■ Directive ■
Could you return, unchanged, the lines of the items below, starting with the line containing "Screen dimensions: 1194x782" and going on through the line containing "coord(162,313)", both included?

——————————

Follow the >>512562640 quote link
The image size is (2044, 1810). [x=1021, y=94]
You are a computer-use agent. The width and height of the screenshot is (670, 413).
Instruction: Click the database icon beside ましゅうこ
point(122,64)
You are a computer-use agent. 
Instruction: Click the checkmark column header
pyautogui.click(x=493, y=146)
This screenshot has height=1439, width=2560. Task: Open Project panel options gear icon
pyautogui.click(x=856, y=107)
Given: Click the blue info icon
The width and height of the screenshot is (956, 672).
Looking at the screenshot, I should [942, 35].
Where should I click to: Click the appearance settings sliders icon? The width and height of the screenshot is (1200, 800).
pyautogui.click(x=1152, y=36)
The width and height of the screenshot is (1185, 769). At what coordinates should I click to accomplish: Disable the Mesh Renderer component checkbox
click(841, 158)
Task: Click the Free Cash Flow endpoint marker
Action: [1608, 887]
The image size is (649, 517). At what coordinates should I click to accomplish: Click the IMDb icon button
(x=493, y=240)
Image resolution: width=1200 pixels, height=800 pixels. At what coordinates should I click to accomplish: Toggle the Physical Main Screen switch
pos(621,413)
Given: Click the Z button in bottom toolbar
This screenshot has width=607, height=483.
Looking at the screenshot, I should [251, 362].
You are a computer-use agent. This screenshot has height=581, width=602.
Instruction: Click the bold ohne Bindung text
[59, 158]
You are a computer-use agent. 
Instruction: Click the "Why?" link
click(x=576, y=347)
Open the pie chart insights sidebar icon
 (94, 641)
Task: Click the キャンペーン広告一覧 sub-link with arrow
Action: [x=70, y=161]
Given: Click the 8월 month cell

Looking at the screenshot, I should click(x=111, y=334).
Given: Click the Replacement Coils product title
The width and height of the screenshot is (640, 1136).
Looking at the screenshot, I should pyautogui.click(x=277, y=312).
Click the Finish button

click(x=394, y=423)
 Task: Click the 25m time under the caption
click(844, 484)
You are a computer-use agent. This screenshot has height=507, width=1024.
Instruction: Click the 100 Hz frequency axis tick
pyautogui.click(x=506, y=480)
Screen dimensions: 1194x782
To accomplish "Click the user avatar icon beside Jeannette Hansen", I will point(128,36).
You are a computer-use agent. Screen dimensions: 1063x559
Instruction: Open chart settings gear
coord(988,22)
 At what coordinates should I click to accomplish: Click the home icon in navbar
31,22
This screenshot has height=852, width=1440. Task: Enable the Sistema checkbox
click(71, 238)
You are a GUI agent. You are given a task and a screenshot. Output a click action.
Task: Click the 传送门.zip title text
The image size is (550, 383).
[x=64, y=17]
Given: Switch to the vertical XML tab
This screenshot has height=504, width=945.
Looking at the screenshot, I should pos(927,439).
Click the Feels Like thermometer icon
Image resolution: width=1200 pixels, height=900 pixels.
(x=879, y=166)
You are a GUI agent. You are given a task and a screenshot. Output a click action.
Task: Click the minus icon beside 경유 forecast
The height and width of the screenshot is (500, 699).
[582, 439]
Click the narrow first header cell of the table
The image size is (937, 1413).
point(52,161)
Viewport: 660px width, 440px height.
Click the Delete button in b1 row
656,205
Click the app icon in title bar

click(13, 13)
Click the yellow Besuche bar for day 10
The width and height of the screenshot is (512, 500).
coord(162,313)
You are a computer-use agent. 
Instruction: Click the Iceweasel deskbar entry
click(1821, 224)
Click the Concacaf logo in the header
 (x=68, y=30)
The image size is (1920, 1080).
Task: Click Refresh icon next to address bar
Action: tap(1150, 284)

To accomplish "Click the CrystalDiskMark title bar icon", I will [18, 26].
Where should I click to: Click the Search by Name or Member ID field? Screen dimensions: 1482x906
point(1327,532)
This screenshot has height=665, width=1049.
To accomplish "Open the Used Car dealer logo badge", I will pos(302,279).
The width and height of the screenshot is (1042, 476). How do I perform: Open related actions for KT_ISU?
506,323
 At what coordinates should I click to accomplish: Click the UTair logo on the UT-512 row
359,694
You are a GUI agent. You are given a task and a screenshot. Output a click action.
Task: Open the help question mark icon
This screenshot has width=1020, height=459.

——————————

■ Solution to the problem ■
Screen dimensions: 1194x782
To accomplish "Click the user avatar icon beside Jeannette Hansen", I will point(128,36).
You are a computer-use agent. Screen dimensions: 1063x559
Instruction: Open chart settings gear
coord(988,22)
 At what coordinates should I click to accomplish: Click the home icon in navbar
31,22
This screenshot has height=852, width=1440. Task: Enable the Sistema checkbox
click(71, 238)
You are a GUI agent. You are given a task and a screenshot. Output a click action.
Task: Click the 传送门.zip title text
The image size is (550, 383).
[x=64, y=17]
Given: Switch to the vertical XML tab
This screenshot has height=504, width=945.
Looking at the screenshot, I should pos(927,439).
Click the Feels Like thermometer icon
Image resolution: width=1200 pixels, height=900 pixels.
(x=879, y=166)
You are a GUI agent. You are given a task and a screenshot. Output a click action.
Task: Click the minus icon beside 경유 forecast
The height and width of the screenshot is (500, 699).
[582, 439]
Click the narrow first header cell of the table
The image size is (937, 1413).
point(52,161)
Viewport: 660px width, 440px height.
Click the Delete button in b1 row
656,205
Click the app icon in title bar

click(13, 13)
Click the yellow Besuche bar for day 10
The width and height of the screenshot is (512, 500).
coord(162,313)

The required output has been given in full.